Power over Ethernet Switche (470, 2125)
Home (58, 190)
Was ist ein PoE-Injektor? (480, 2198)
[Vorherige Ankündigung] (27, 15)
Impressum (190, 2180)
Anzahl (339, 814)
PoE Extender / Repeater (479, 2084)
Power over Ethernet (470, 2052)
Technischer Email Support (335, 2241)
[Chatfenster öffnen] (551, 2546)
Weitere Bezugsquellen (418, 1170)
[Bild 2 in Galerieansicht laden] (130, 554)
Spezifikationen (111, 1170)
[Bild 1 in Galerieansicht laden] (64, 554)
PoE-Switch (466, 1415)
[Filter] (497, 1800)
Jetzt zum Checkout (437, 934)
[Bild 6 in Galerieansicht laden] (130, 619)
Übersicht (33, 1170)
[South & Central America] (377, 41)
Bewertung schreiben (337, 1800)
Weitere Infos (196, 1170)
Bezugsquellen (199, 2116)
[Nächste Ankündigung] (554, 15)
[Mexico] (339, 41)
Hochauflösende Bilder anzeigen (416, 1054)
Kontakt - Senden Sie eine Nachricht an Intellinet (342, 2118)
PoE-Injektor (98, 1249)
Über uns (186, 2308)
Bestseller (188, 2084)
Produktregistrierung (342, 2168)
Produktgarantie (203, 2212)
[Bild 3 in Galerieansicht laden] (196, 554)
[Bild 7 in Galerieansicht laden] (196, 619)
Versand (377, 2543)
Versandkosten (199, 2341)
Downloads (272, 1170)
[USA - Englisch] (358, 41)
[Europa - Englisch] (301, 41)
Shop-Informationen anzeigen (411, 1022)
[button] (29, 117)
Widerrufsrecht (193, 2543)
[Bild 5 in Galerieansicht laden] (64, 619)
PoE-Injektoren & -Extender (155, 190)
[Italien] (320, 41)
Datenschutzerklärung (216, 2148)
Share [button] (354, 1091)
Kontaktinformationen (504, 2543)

> [WHAT THIS TASK INVOLVES] Which of the lines above hold the word "Ethernet"? Copy each one.

> [ANSWER FOR THIS EXERCISE]
Power over Ethernet Switche (470, 2125)
Power over Ethernet (470, 2052)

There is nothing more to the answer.